Cuando Alberto encontró a Ayuso
David Torres, 29.05.2025
Aunque ya he escrito varios artículos sobre él, otra vez he tenido que mirar en internet el nombre del novio de Isabel Díaz Ayuso. La verdad, un día de estos tengo que aprendérmelo. Se llama Alberto González Amador, pero todo el mundo —incluidos fiscales, jueces, periodistas y público en general— lo conoce por el apodo de “el novio de Ayuso”. Lo cual demuestra hasta qué punto este hombre es víctima de una injusticia circunstancial, la prueba viviente de que Ortega y Gasset se quedó corto con aquella gracieta de “yo soy yo y mi circunstancia”. En el caso de Alberto, el “yo” se evaporó desde el momento en que conoció a Isabel Díaz Ayuso y ahora mismo, en los juzgados, todo él está hecho de circunstancias.
Es triste eso de ser novio consorte, un hombre florero, como el esposo de Isabel de Inglaterra, otro que ni su padre se acuerda de cómo se llamaba y que sólo estaba ahí en nombre de la simetría monárquica, para guardar el equilibrio de la pareja y facilitar el trabajo a los fotógrafos. En la tarta de bodas de la Comunidad de Madrid, Alberto es el muñeco al lado de la novia, un pobre hombre que vivía feliz y despreocupado hasta que un buen día Ayuso se cruzó en su camino y entonces su vida se fue a pique. Hacia arriba, sí, pero a pique. El amor a veces tiene estas cosas: te complica la existencia con Maseratis, áticos de lujo, Rolex gordos como cebollinos y millones en las cuentas bancarias. Una lástima que ningún buen amigo le advirtiera del peligro: “Ten cuidado, Alberto, no te líes con Ayuso, que todo el que anda a su lado acaba forrándose. Mira sus padres, su hermano, su exnovio. Vas a acabar mal, ya te lo digo”.
En esta particular reedición del conjuro del rey Midas, Alberto cayó en la trampa del amor igual que James Stewart caía en los brazos de Kim Novak en Me enamoré de una bruja. Estaba tan tranquilo trabajando de técnico sanitario, ganando más o menos una miseria al mes y anónimo como todo hijo de vecino, cuando el noviazgo con Ayuso vino a complicarlo todo.

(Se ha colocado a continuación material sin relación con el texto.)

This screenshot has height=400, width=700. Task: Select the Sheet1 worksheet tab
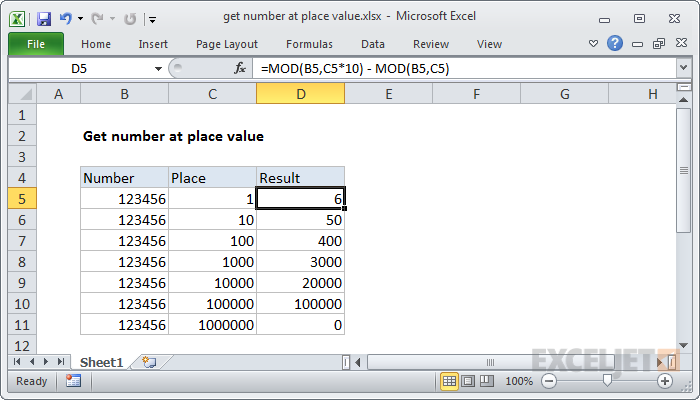click(101, 362)
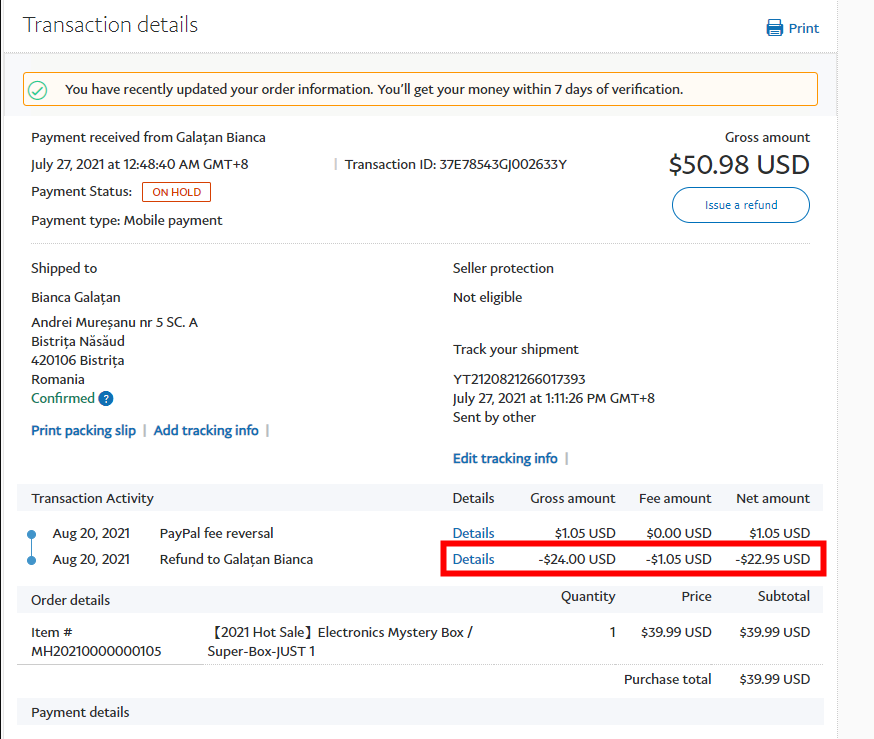Open Details for the Refund to Galațan Bianca

473,559
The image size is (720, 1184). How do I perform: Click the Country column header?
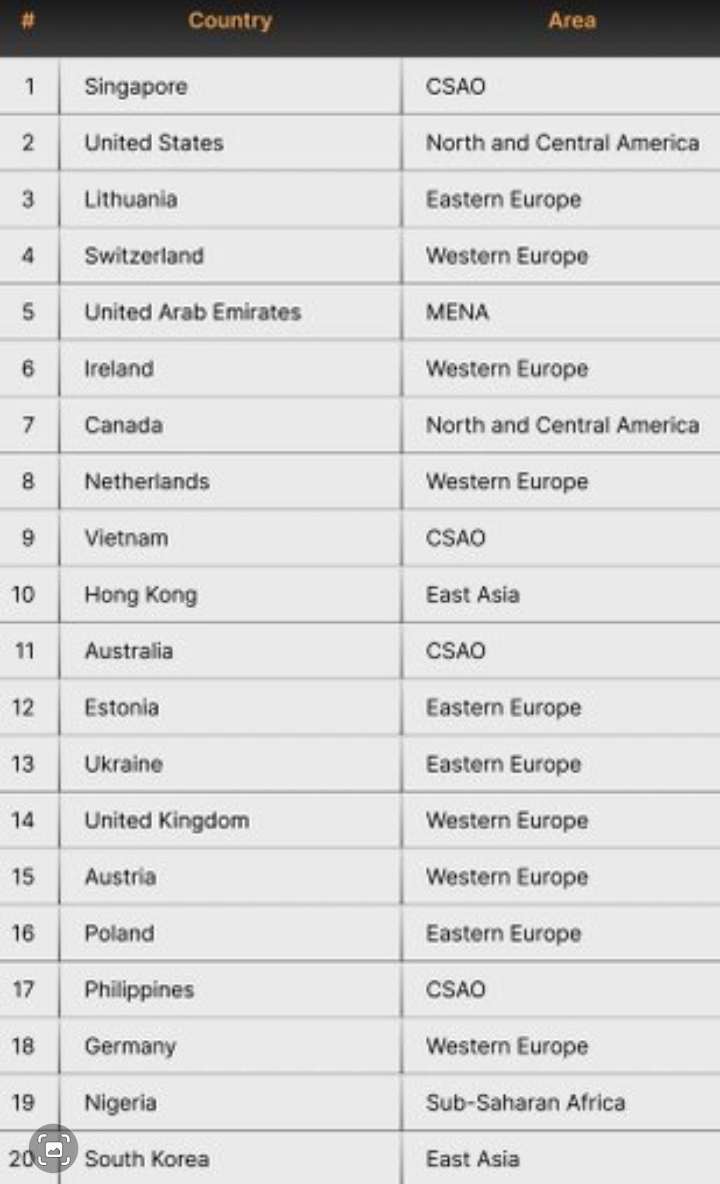click(229, 21)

Negocios de importación de mascarillas en plena pandemia, contratos millonarios con Quirón Salud, en fin, un espanto. Es normal que cuando uno pasa de facturar ocho mil euros anuales —como el bueno de Alberto en 2017— a facturar más de tres millones y medio en unos pocos años, se haga un lío con la declaración de Hacienda. Declaración fiscal, declaración amorosa, si es que no hay forma humana de aclararse con tanto sinónimo. Demasiada suerte tuvo de que, en lugar del formulario relleno con los errores de rigor y un pufo de 350.000 euros, no les enviara un ramo de rosas y una caja de bombones.
En medio de su viacrucis judicial, Alberto denunció que se han publicado más noticias sobre él que sobre la guerra de Ucrania. Duele que te investiguen por ser la pareja de la presidenta de la Comunidad de Madrid —como si uno estuviera casado con Pedro Sánchez—, aunque duele todavía más la pérdida del anonimato. Estas desgracias no le ocurrían cuando era un simple técnico sanitario que no tenía una novia celebérrima, ni ganaba una burrada de millones, ni conducía un Maserati, ni metía las pelotas de pádel, el hilo dental, el dentífrico, el saxofón, el Rólex y las bolsas de plástico en la cuenta de gastos.
Lo más terrible es que, pese a esta hipérbole informativa, aún siguen llamándolo en los titulares “el novio de Ayuso”, precedido por su circunstancia, cuando hasta el donnadie de Volodímir Zelenski tiene nombre y apellidos, y ningún periodista de tres al cuarto se refiere a él como “el ex de Putin”. No hay derecho. Los más optimistas piensan que Ayuso debería dimitir después de la noticia del procesamiento de su novio; los menos optimistas, que debería dimitir del novio. De momento, siguen viviendo juntos en un ático de 158 metros cuadrados donde Ayuso prácticamente no corre el riesgo de tropezarse con Alberto, a menos que vaya con gafas y peluca.